REQUIRED WORK
Starting at the line with "Select the Device compliance text label" and going on through the line with "Task: Open the window layout icon in toolbar", reproduce each line in the records below exactly and nothing more.
──────── DATA ────────
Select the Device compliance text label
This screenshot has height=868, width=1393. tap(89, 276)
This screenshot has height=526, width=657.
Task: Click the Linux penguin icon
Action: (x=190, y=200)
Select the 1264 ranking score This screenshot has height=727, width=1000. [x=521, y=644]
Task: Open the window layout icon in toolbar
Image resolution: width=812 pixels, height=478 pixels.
────────
──────── DATA ────────
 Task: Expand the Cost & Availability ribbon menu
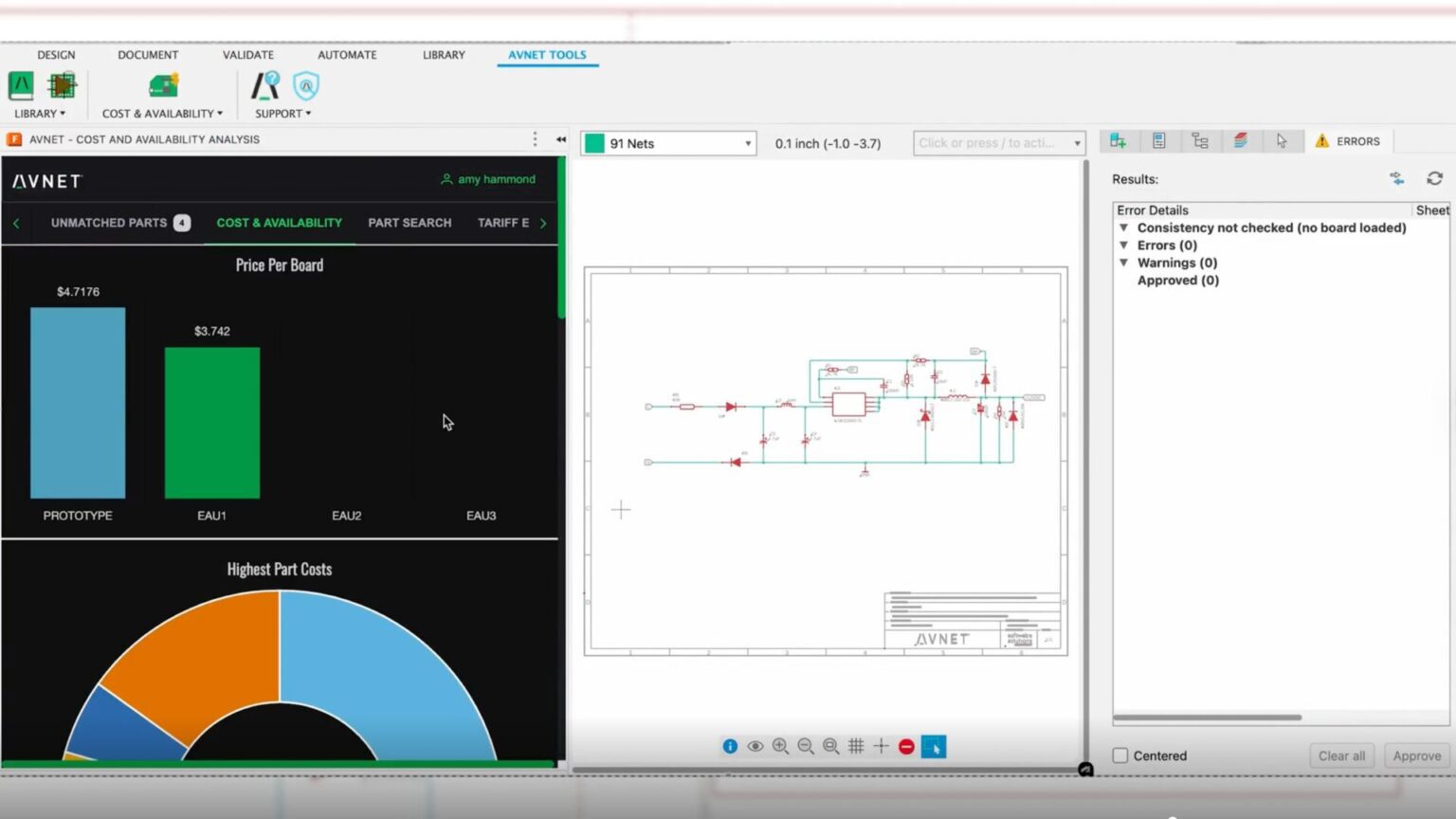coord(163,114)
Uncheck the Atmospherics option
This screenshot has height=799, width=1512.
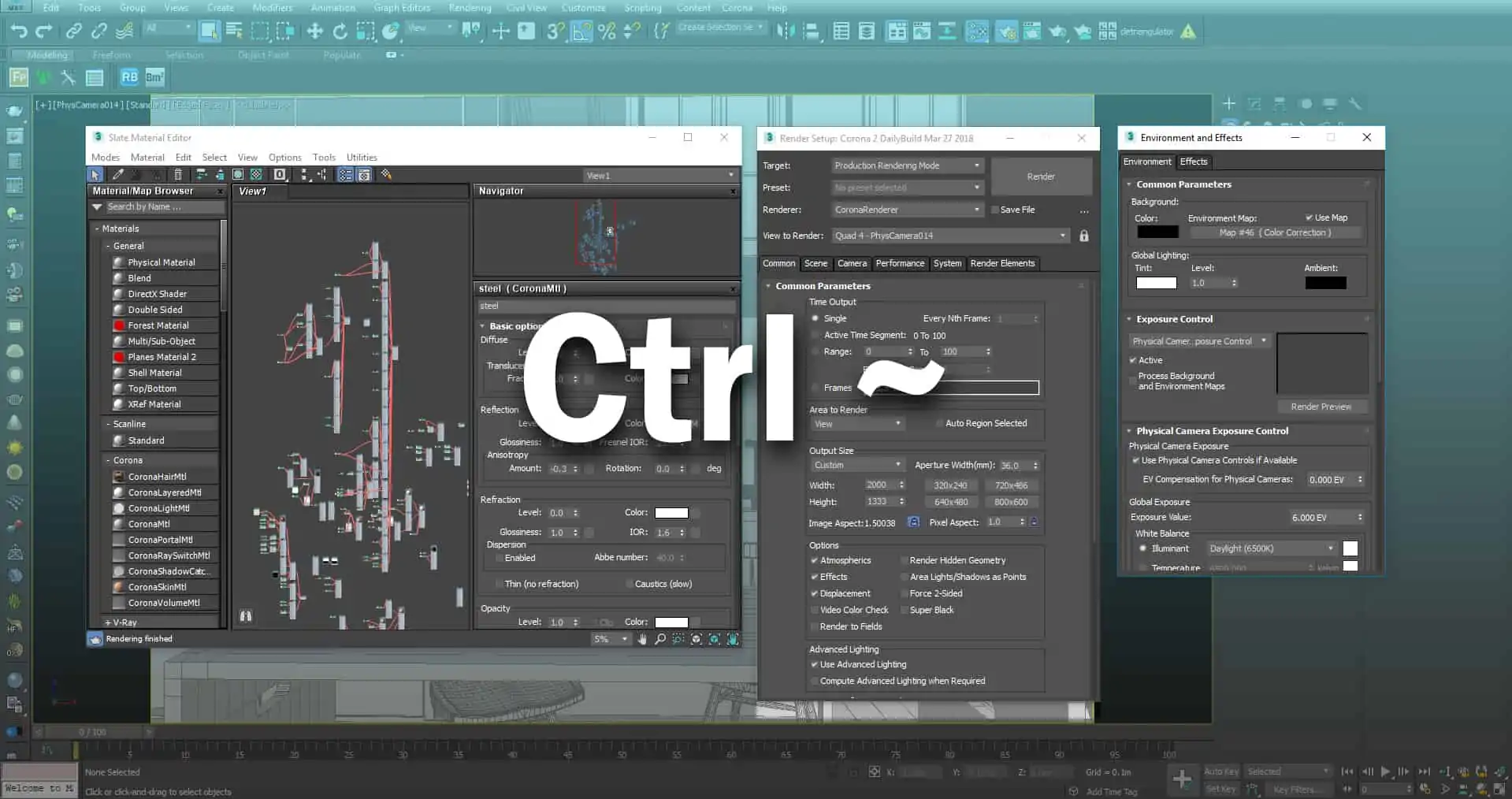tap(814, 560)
────────
ANSWER TO THIS EXERCISE
Select the Device compliance text label
This screenshot has height=868, width=1393. tap(89, 276)
This screenshot has height=526, width=657.
Task: Click the Linux penguin icon
Action: (x=190, y=200)
Select the 1264 ranking score This screenshot has height=727, width=1000. [x=521, y=644]
Task: Open the window layout icon in toolbar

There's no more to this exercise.